Two-Step Cyanomethylation Protocol: Convenient Access to Functionalized Aryl- and Heteroarylacetonitriles
Accesing (hetero)arylacetonitriles using no cyanide at all.
If you search through this blog you will find other entries dealing with new methods for the preparation of phenylacetic acids. These building blocks are quite used in medicinal chemistry, and it seems that you never have enough variety in the shelf. Today you need with a fluorine, and tomorrow also with a chlorine. Typical precursors of these acids are the phenylacetonitriles, which can be used to prepare many different things including amides, amines, ketones and heterocycles.
The chemists in Eli Lilly have the same needs or they have too much spare time, because Lindsay-Scott (Eli Lilly UK) has published a paper dealing with the preparation of aryl- and heteroarylacetonitriles using an anti-atom economy building block. But the idea works nicely. In short, they took a 2-bromoisoxazole and coupled it to suitable boron partners (trifluoroborates and boronic acids). The bromoisoxazole has an ester moiety that improves the stability of the molecule and allows to trigger the decomposition in basic medium to yield the desired products.
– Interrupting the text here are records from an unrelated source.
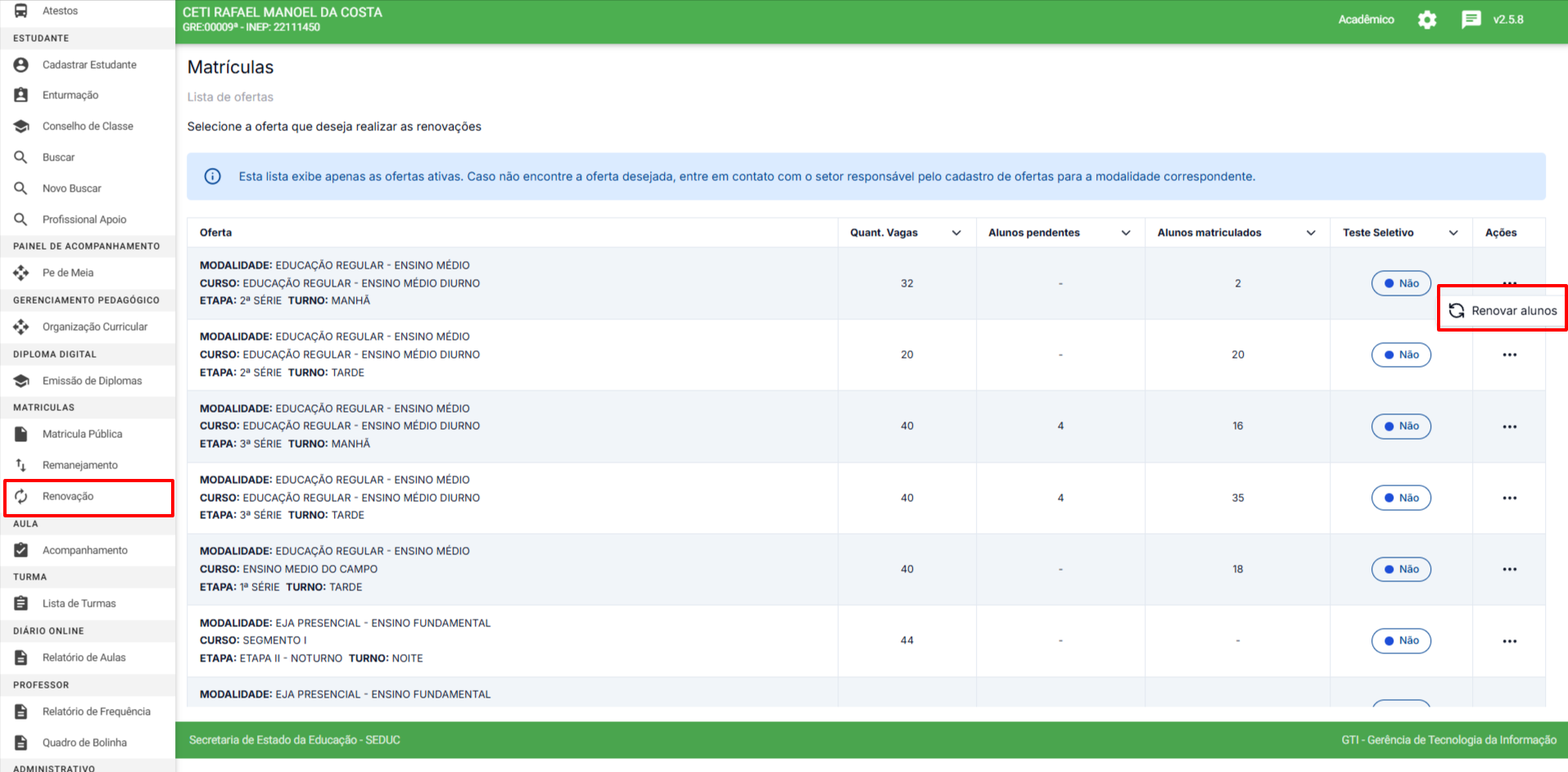
Task: Expand the Alunos pendentes column dropdown
Action: pyautogui.click(x=1126, y=233)
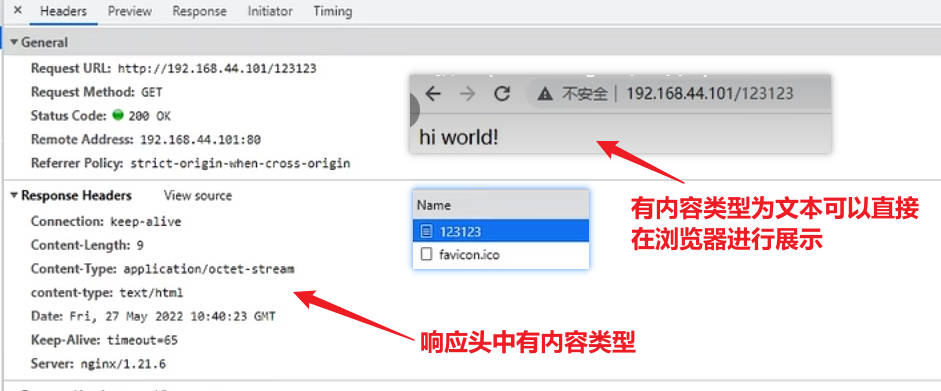This screenshot has width=941, height=391.
Task: Click the browser back arrow
Action: [x=433, y=94]
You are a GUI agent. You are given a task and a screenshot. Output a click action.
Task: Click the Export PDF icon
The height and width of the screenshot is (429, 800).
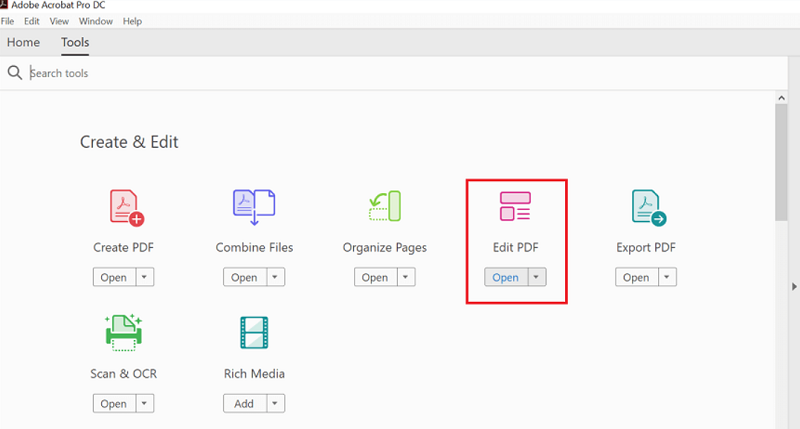click(x=647, y=207)
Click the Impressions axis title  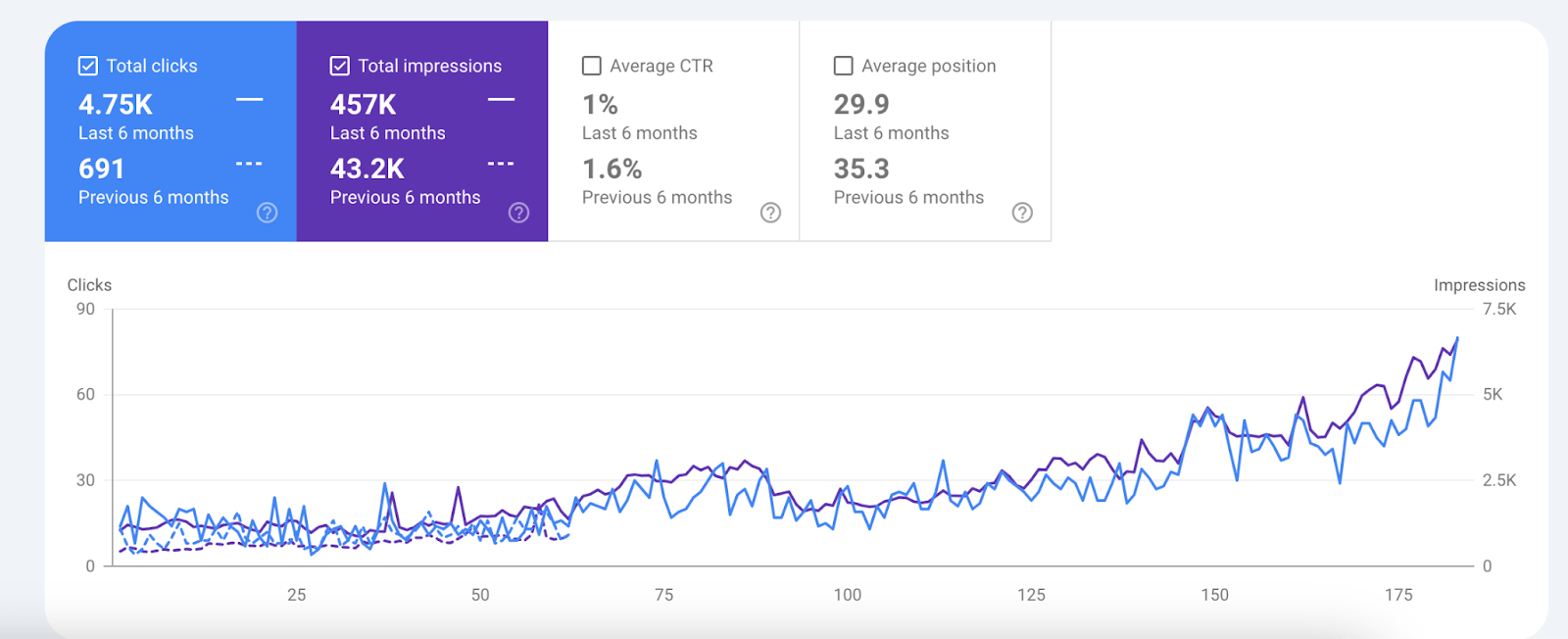pos(1479,285)
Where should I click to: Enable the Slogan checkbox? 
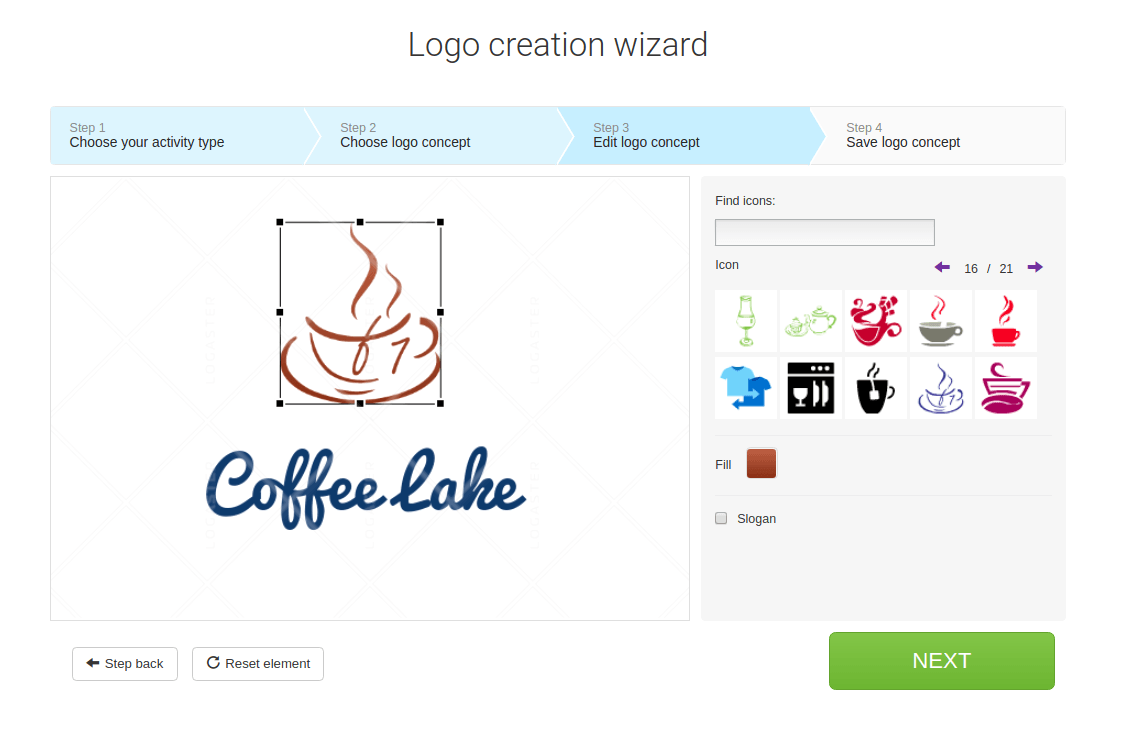point(721,518)
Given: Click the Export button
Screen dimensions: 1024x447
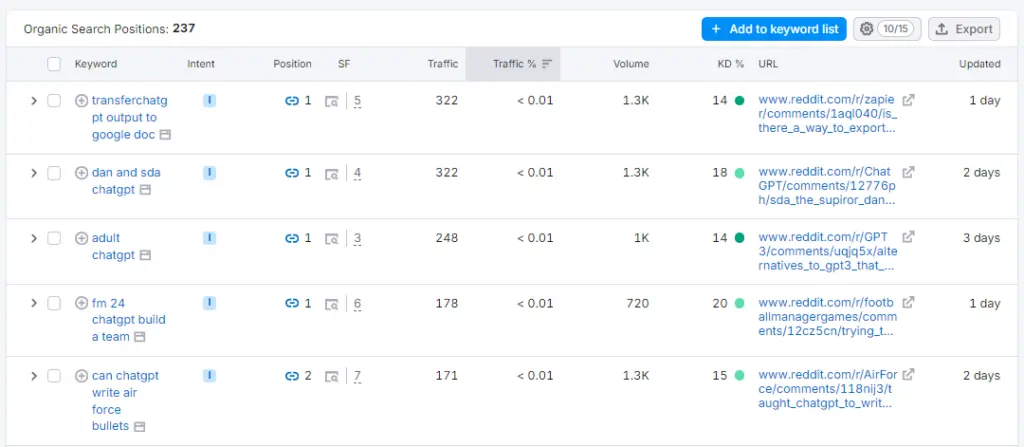Looking at the screenshot, I should 963,30.
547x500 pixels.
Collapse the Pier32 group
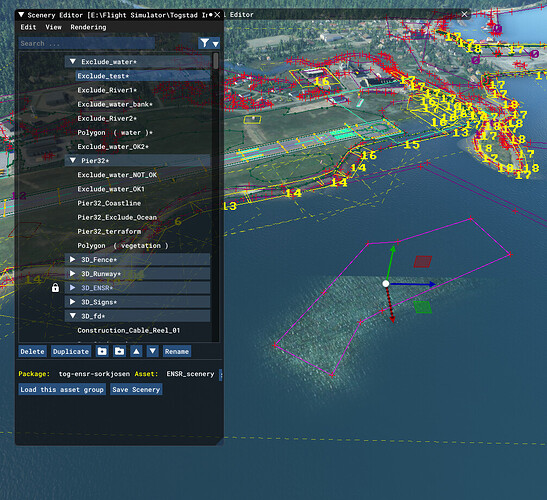pos(73,160)
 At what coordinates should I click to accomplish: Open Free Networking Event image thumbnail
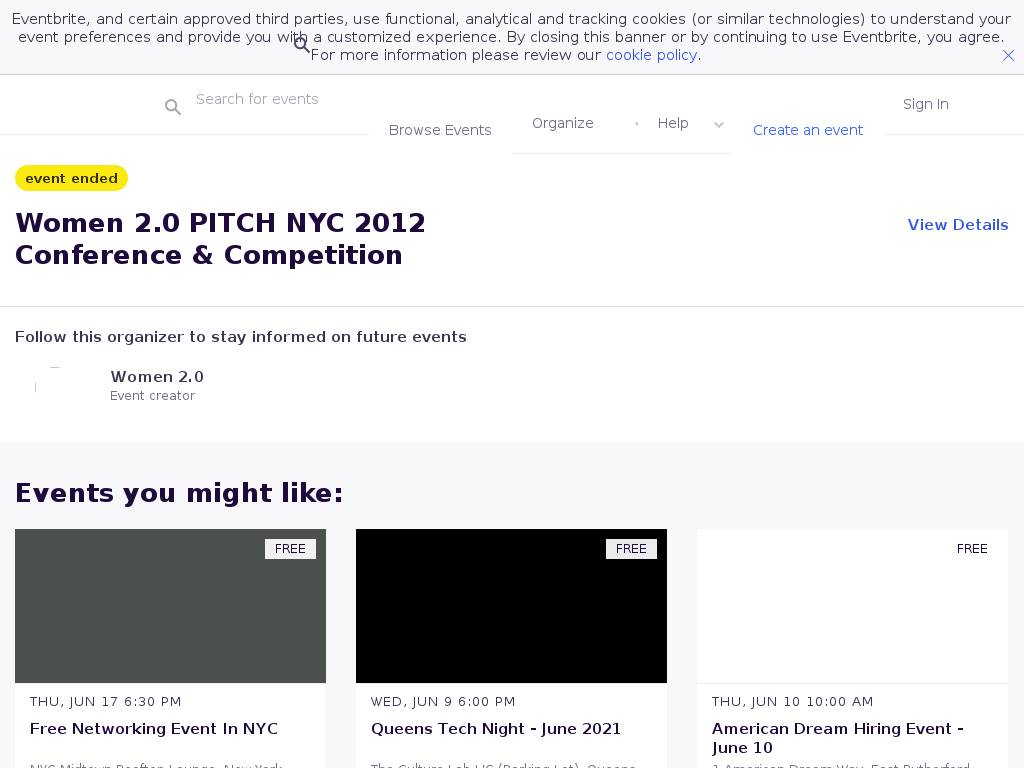tap(170, 606)
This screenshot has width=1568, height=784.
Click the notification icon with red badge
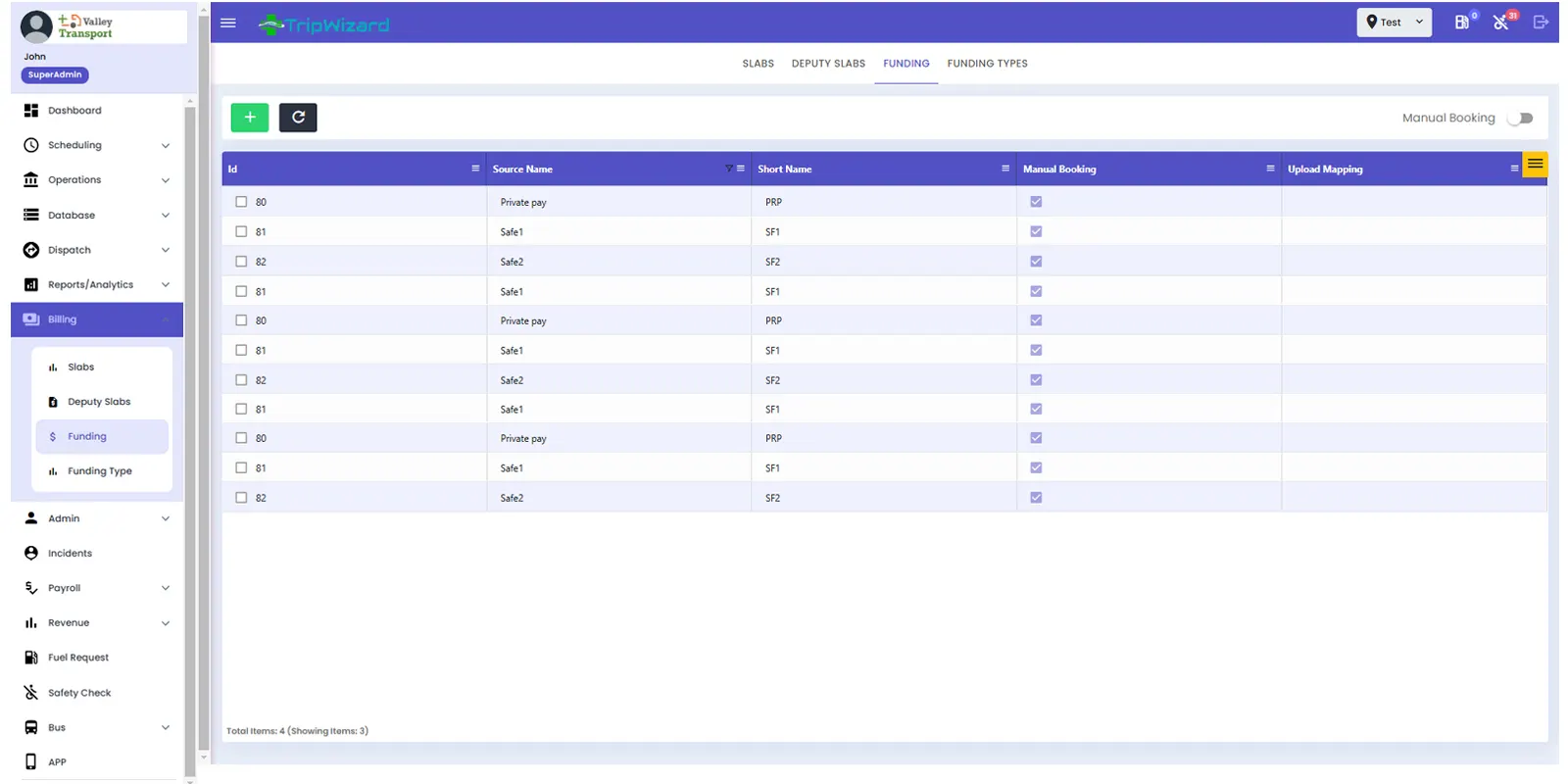point(1501,23)
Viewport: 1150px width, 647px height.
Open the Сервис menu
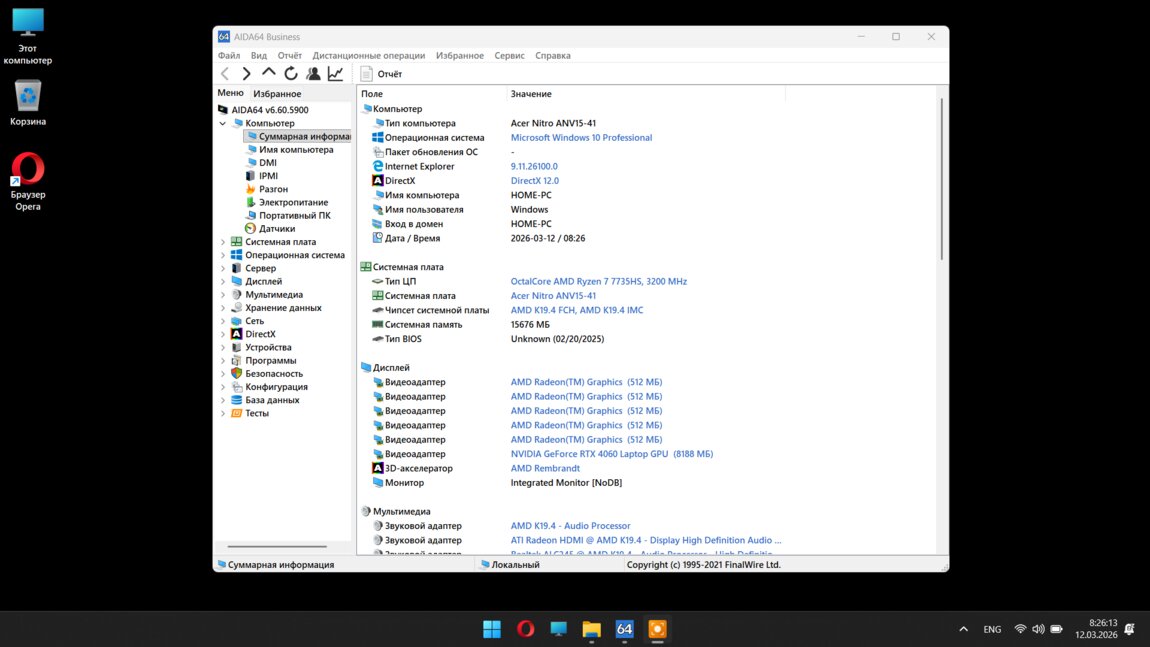pyautogui.click(x=509, y=56)
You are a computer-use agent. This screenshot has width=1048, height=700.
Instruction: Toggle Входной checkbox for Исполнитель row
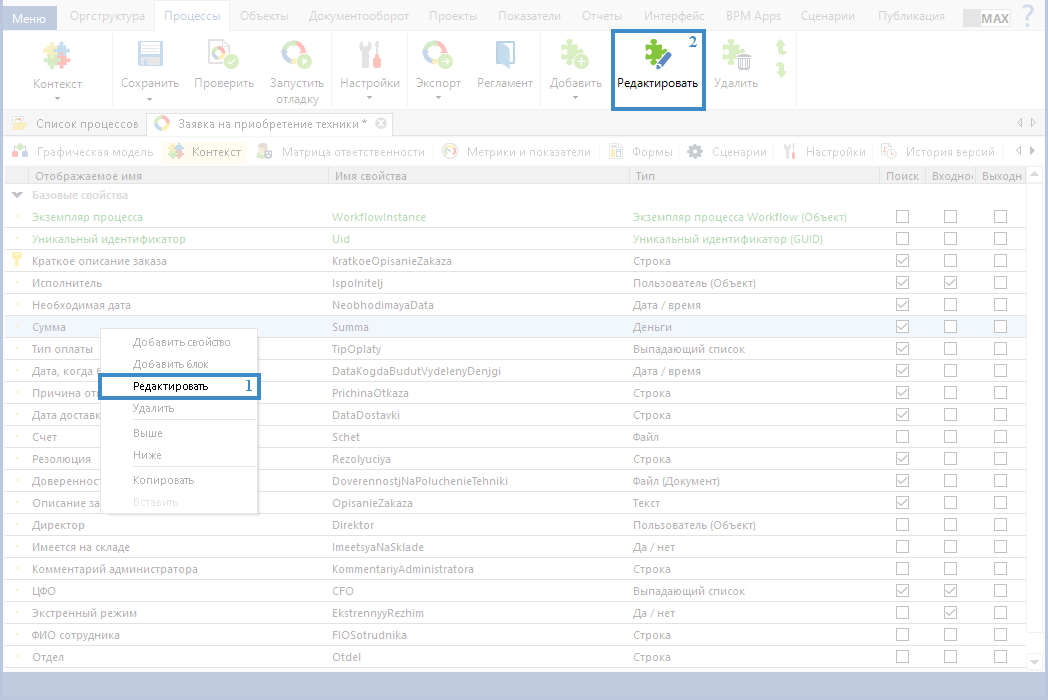coord(950,283)
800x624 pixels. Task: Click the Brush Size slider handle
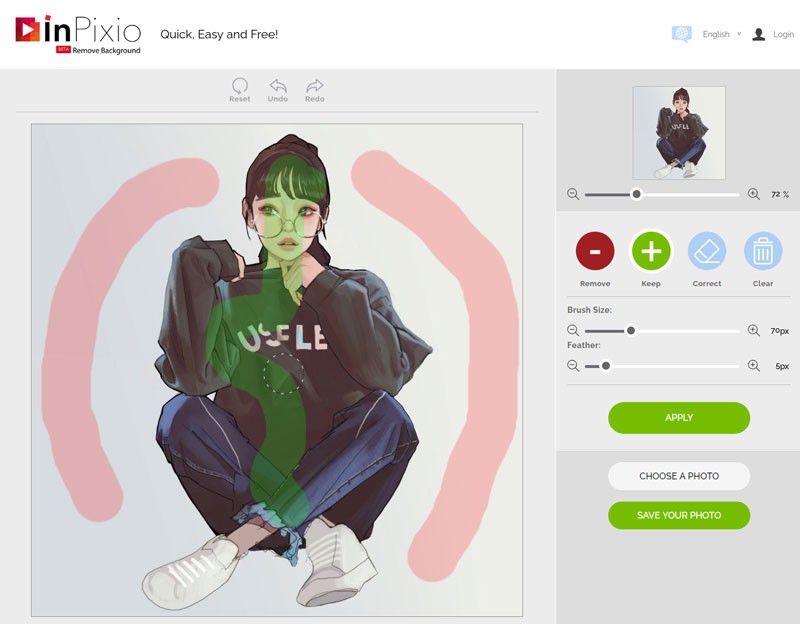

The protocol tolerates the presence of fluorine, chlorine (more or less), nitriles, amines, ethers, thioethers and others in the aryl ring, with yields from moderate to good, using coupling conditions developed by Molander. However, it does not work with heteroaryltrifluoroborates. So they turned to the corresponding stannanes using conditions inspired by Fu. Again, success with good yields. The examples include pyridines, thiazole, benzothiophene and indole. The deprotection of the isoxazole is carried out using 3 equivalents of KF in DMF/H2O.
No idea about you, but we have a project right now where this protocol comes in handy.
Org. Lett., Article ASAP. See: 10.1021/ol503479g